Text excerpt:
* * * *

Because this was an interlocutory proceeding requiring a rapid response, we have already issued our order denying the petition. This opinion is now issued to explain our reasons for denial.
I. Legal Analysis
A. The Finality Requirement
The well-established general rule is that appeals from rulings of a trial judge may be taken only after completion of all the trial proceedings, upon issuance of a final judgment.
This finality rule is supported by many reasons, most having to do with judicial efficiency. Through the course of trial proceedings, a trial court may make many evidentiary and other rulings which are arguably incorrect. If an immediate appeal would lie from each such ruling, the trial proceedings could be constantly interrupted and ultimate resolution of the case forestalled. A single appeal consolidating all alleged errors also minimizes the burden upon the litigants and the appellate court by eliminating the need for more than one set of records, briefs, and arguments in an individual case. Of course, if the party who wishes to challenge the trial court ruling is the ultimate victor, if the parties settle, or if the trial court later corrects its own error, appellate review will prove unnecessary.
The requirement of finality also helps to insure the correct disposition of the merits. After the proceedings below are complete, the appellate court is in a position to assess the wisdom of particular interlocutory orders with heightened perspective.
Finally, to allow an immediate appeal from every order to which an objection is lodged might reduce respect for the authority of the trial judge
in a way that hampers the administration of justice. Note, 75 Harv. L. Rev. 351, 352 (1961).
As with most strong and well-developed rules of the law, there are exceptions. In extraordinary circumstances, this court may grant a writ of prohibition or mandamus to correct trial court decisions before final judgment. This most typically may occur when the particular trial court decision is essentially jurisdictional and may frustrate the ultimate exercise of appellate jurisdiction, irreparably denying a party of rights. Thus, a writ of prohibition may be used to set aside a trial court decision which would have required defendants to stand trial on charges which the appellate court finds lie outside the trial court's jurisdiction. Jonas v. FSM, 1 FSM Intrm. 322 (App. 1983). Conversely, a writ may be employed to require a trial court to exercise jurisdiction when its proposed transfer of the litigation to another court might have deprived the appellate court of any opportunity to review that jurisdictional decision. In re Otokichy, 1 FSM Intrm. 183 (App. 1982).

* * * *

Provided data:
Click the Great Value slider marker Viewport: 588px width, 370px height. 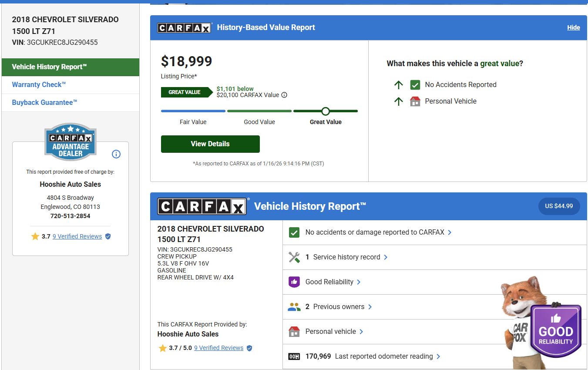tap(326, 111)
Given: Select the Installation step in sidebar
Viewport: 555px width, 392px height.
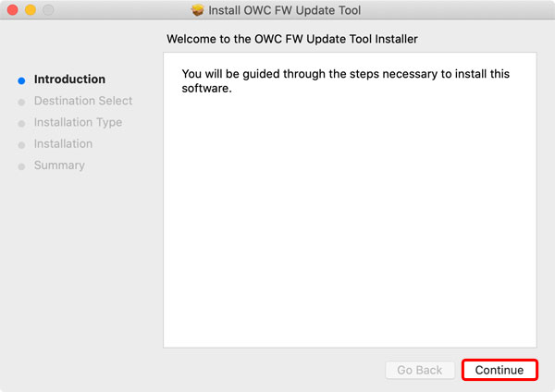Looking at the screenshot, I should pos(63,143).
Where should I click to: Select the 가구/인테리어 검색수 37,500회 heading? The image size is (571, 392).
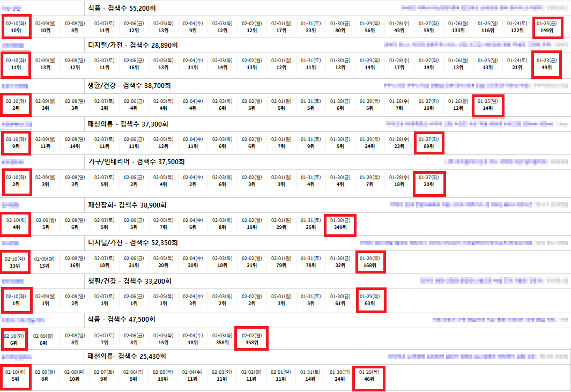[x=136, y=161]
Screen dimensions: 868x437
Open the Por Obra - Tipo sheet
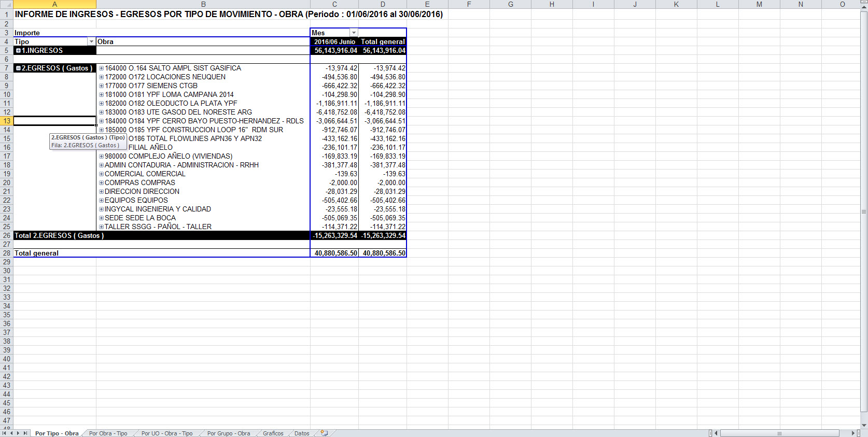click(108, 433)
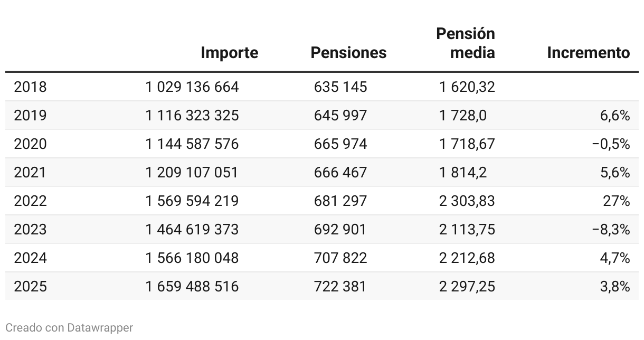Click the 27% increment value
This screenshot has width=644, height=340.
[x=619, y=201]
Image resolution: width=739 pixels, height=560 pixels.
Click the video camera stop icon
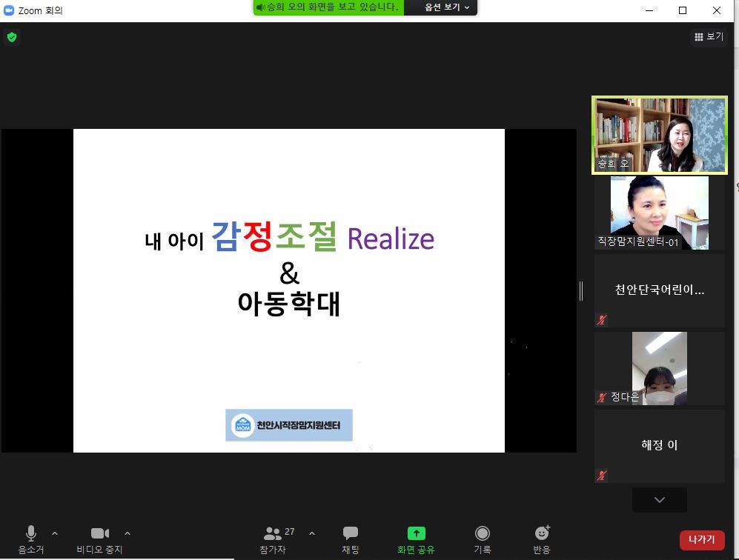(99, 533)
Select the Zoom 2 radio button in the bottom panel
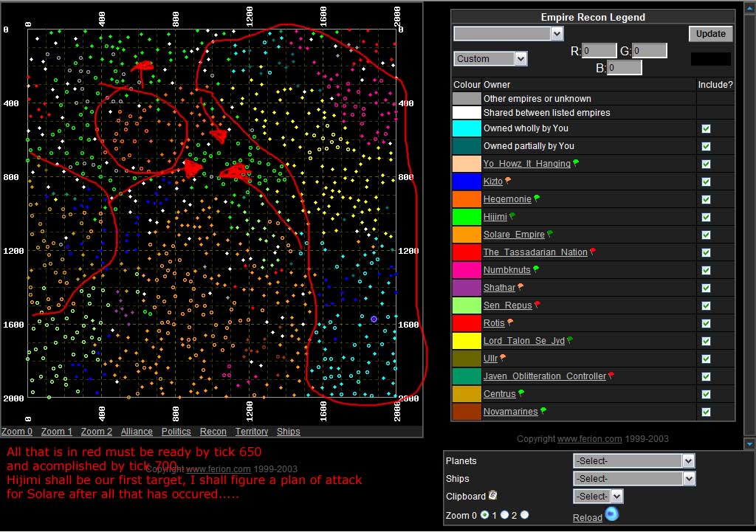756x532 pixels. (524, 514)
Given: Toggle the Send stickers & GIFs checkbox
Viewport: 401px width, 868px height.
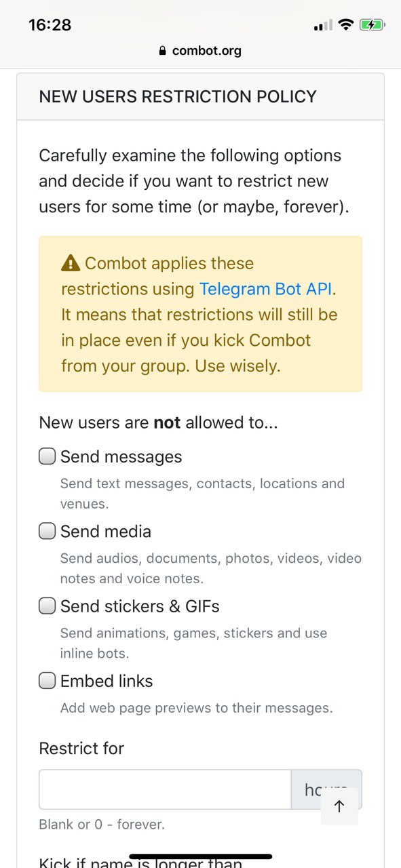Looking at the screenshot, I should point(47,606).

* * * *

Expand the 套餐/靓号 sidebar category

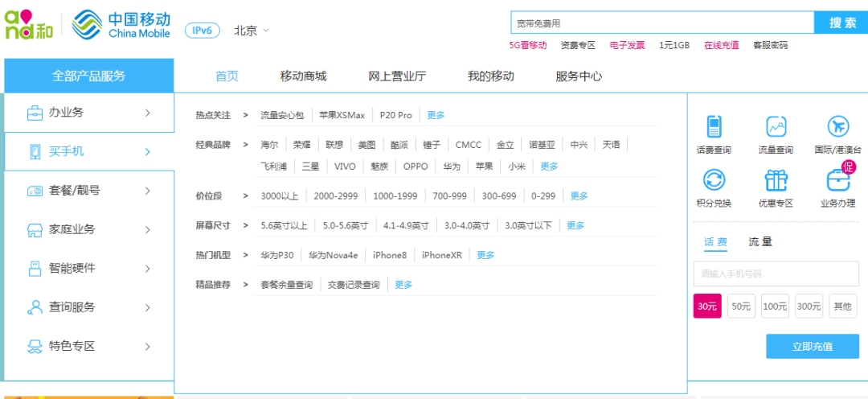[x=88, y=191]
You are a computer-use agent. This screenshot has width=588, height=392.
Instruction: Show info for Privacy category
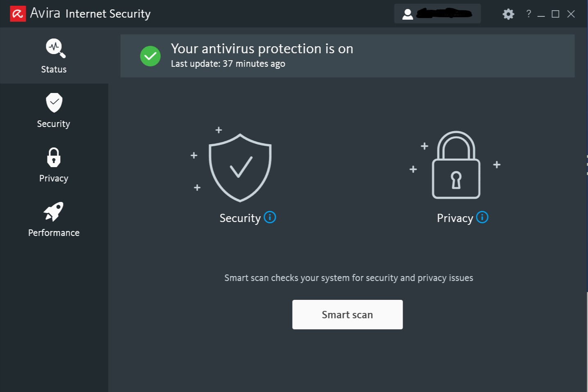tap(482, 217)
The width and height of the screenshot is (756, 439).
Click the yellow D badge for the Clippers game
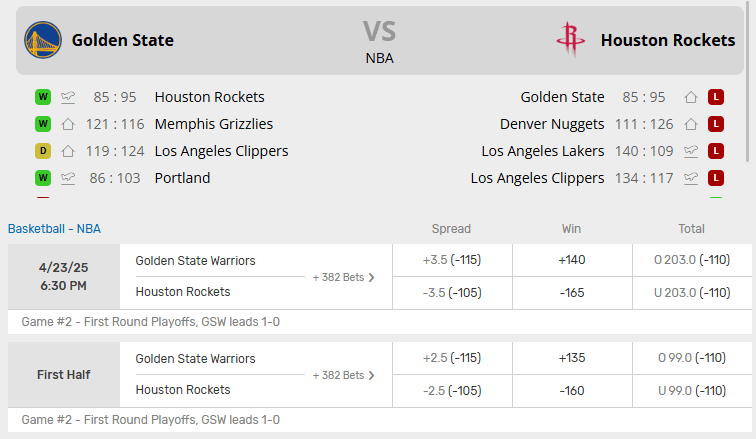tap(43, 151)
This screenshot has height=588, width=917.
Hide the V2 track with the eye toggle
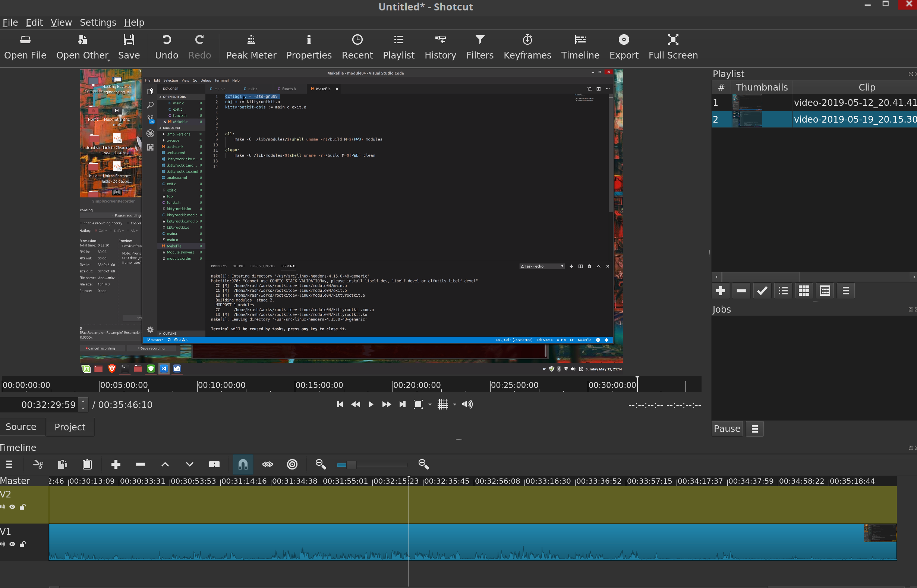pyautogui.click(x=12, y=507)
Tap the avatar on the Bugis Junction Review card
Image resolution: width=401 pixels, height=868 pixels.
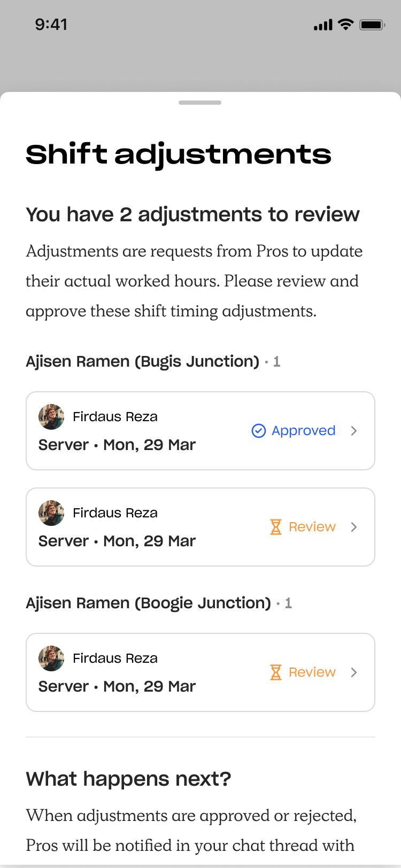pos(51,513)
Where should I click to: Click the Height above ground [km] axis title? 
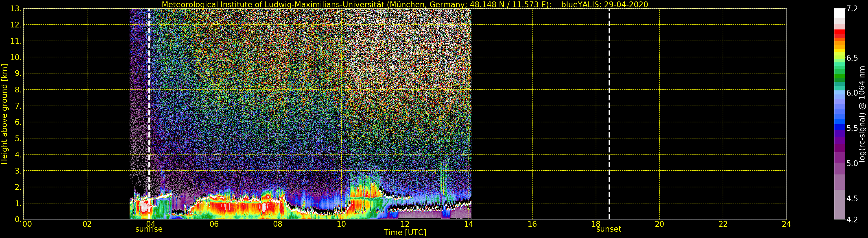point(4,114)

* * * *

Your objective:
Give every citation to an outside source in the court opinion on the finality requirement.

Final result:
- Note, 75 Harv. L. Rev. 351, 352 (1961)
- Jonas v. FSM, 1 FSM Intrm. 322 (App. 1983)
- In re Otokichy, 1 FSM Intrm. 183 (App. 1982)